Le partenariat avec Biotherm comporte en effet un volet écologique cher à Paul Meilhat. C’est ce que Grégory Benoît, le directeur général international de l’entreprise, a rappelé le jour du baptême. « C’est la fin d’un épisode, des 50 000 heures de travail pour construire un bateau en un temps record. C’est aussi le début d’une grande aventure qui va durer jusqu’en 2025 et qui va galvaniser tout le monde. On est tous ravis ! Il faut rappeler que tout ceci est né d’une rencontre avec Paul il y a trois ans, aux côtés de Surfrider Foundation Europe. Au-delà du sport, ce partenariat a du sens car le bateau sera équipé d’un mini laboratoire de recherche qui permettra de récolter des données sur la santé des océans course après course ».

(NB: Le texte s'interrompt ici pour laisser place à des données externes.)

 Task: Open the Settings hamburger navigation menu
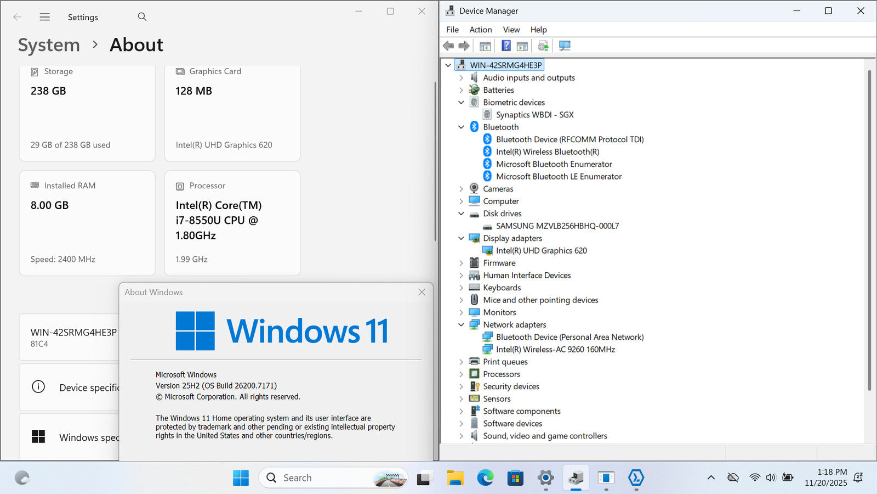[45, 17]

Ambition limitée pour Paul Meilhat sur cette Route du Rhum
De ce fait, Paul Meilhat explique qu’il ne jouera pas la gagne sur cette Route du Rhum. Ce sera en effet sa première course. Ses ambitions sont limitées, vu la jeunesse du bateau qu’il va découvrir en mode compétition. C’est ce qu’il nous a confié à Saint-Malo.

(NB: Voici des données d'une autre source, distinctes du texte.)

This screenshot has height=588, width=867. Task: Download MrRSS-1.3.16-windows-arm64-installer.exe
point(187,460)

« Il ne faut pas se tromper d’objectif , explique le marin de 40 ans. Je suis au début de l’histoire avec le bateau. J’ai tout à apprendre, tout à découvrir. Arriver de l’autre côté en ayant le sentiment que Biotherm a un gros potentiel pour la suite, serait pour moi le gage d’une course réussie. Alors il faudra probablement que je me calme. Que je reste raisonnable, même si chaque compétition signifie pour moi un engagement total ».
Ce ne sera pas forcément le cas pour la course suivante, The Ocean Race, qui partira d’Alicante en Espagne le 15 janvier 2023. Il s’agit du Tour de Monde en équipage et par étapes au palmarès prestigieux. Et là, Paul Meilhat compte bien jouer les premiers rôles avec un équipage performant et un IMOCA fiabilisé.
Sur cette Route du Rhum 2022, on suivra donc avec curiosité les parcours de Paul Meilhat et Thomas Ruyant. Deux concurrents qui disposent du même bateau, mais pas au même stade de préparation.